Os recém chegados ciganos, indiferentes à porcaria que tinham deixado nos vagões agora livres, agarravam com as duas mãos ainda imundas de sujidade e trampa a salsicha fora de prazo e o pão duro. Devoravam com a raiva da fome que forçava as suas mandíbulas a tragar sem mastigar e a engolir sofregamente o que o estômago já exigia havia 3 dias. Depois, com a boca escancarada a demandar água para empurrar o que a faringe ainda não conseguira deglutir para o esófago, metiam a cabeça nos bebedouros para ocupar mais espaço e emporcalhavam a água que era de todos. A brigada de limpeza já raspava a merda fedorenta e seca dos lastros dos vagões de gado, que agora transportavam seres humanos para trabalho escravo. Era a necessidade como forma de produzir sem custos as armas que iriam dizimar os seus semelhantes, vítimas da limpeza étnica da sua raça de cabelo negro e pele mate, abominável à nobre e ariana descendência dos Ases. Alguns dos judeus mais sionistas, que limpavam a porcaria, expeliam em surdina imprecações chauvinistas sobre os corpos dos ciganos que tinham sucumbido à viagem, lançando anátemas com os lábios crispados de aversão:
— Senhor, que este maldito animal edomita seja apagado da memória do tempo e que o inferno o devore para todo o sempre!

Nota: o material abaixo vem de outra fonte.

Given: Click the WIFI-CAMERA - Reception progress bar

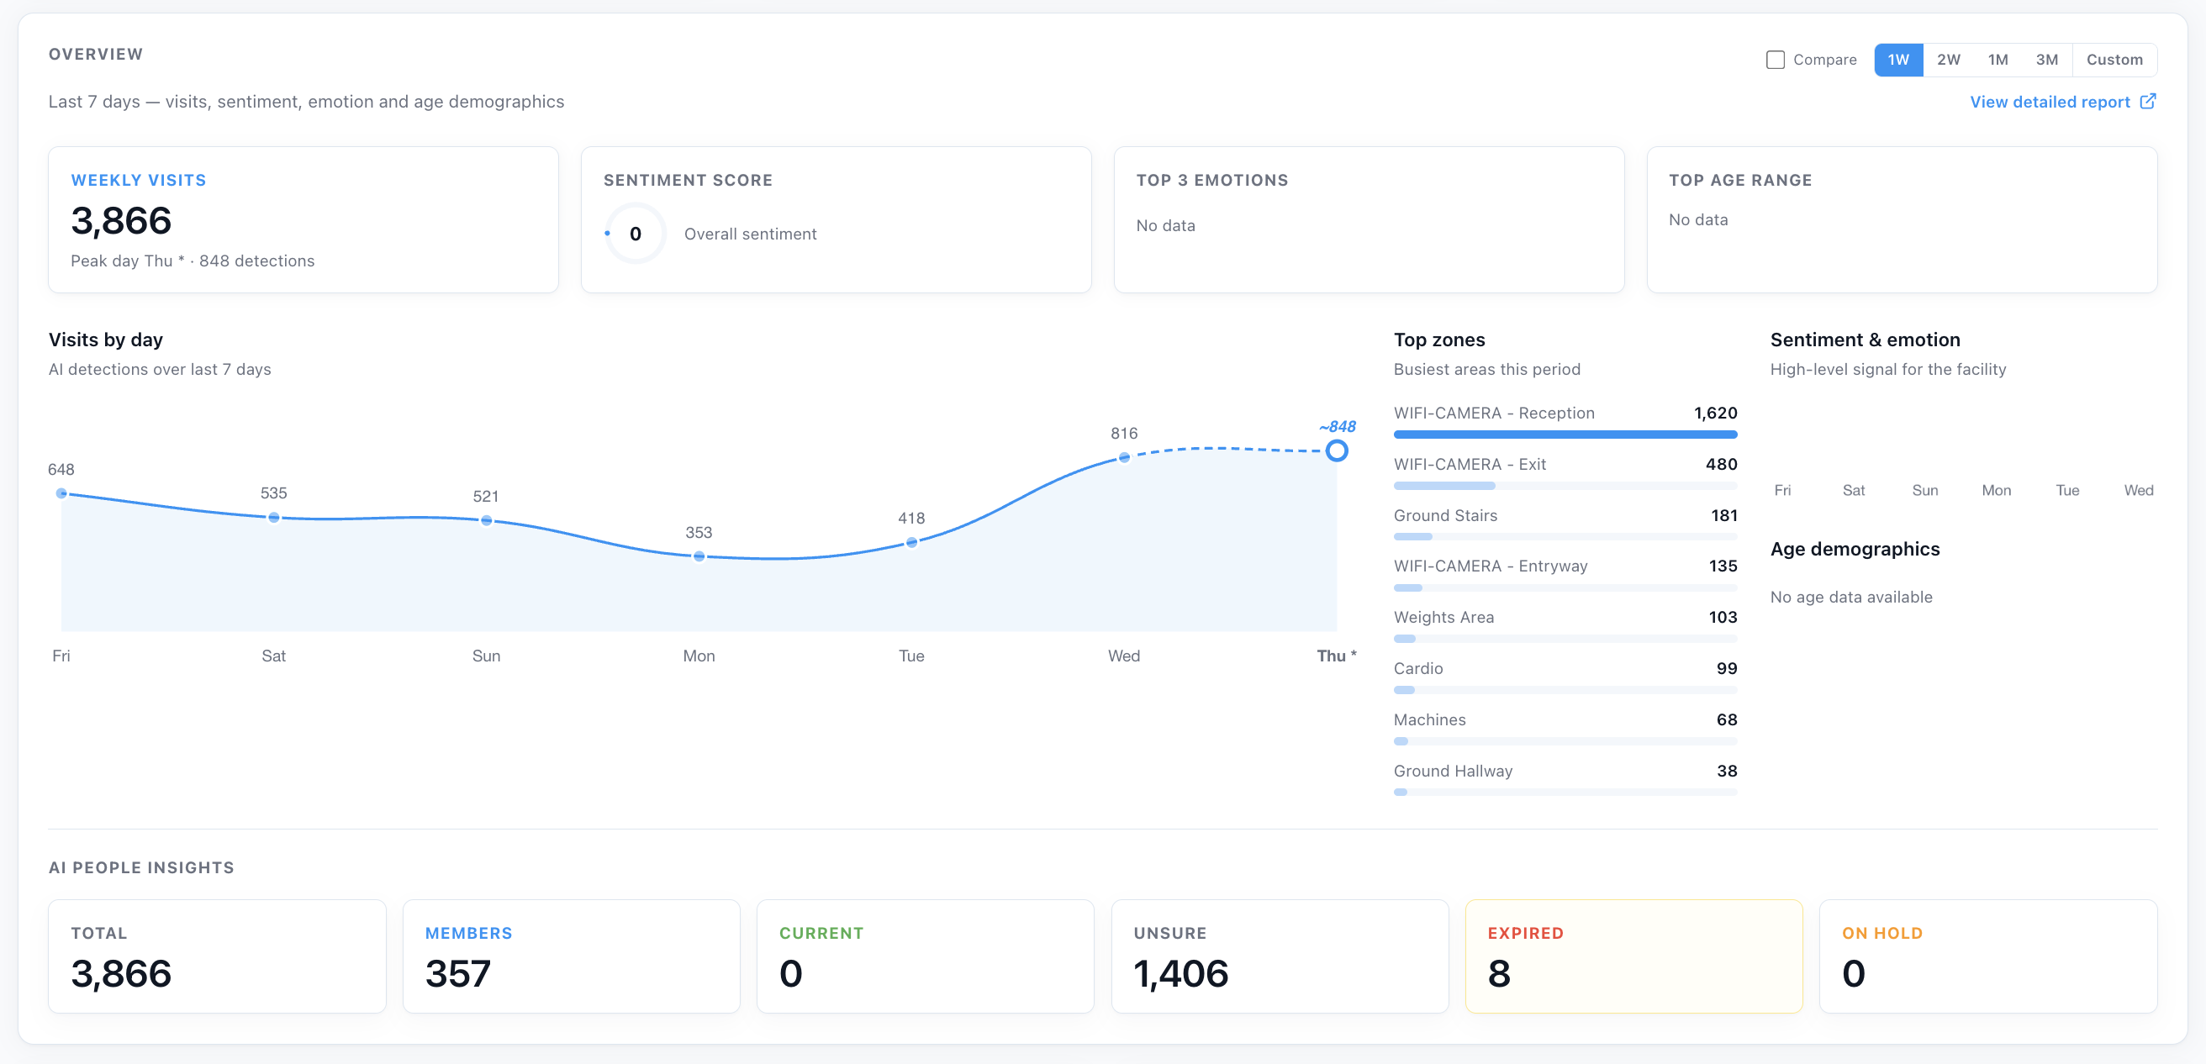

Os corpos dos gitanos, exânimes e rígidos pela ação do frio, eram estendidos ao longo dos carris para posterior corte de cabelo e revista pela brigada de recoletores, antes de entrarem na linha de incineração. Os kapos, tanto de um lado como do outro, gritavam ordens e incentivos depreciativos sobre o seu pessoal para se fazerem ouvir e agradar aos alemães — o fito era o de manter os seus privilégios. Conforme os prisioneiros passavam a primeira porta, logo eram colocados dois a dois em simples filas para a inspeção sanitária e de seguida encarreirados para o banho de água fria, para depois vestirem os fatos listados de castanho, que era a cor atribuída à etnia cigana. Um prisioneiro judeu entregava-lhes um naco de sabão duro e empurrava-os para o outro lado do tapume, onde esguichavam os jatos de água gélida e, logo que passavam no controle de limpeza, lhes era dada para se limparem uma toalha de serapilheira, que lhes serviria também de agasalho e cobertor, esses prometidos e sempre adiados abrigos, que até já eram escassos para o próprio povo alemão.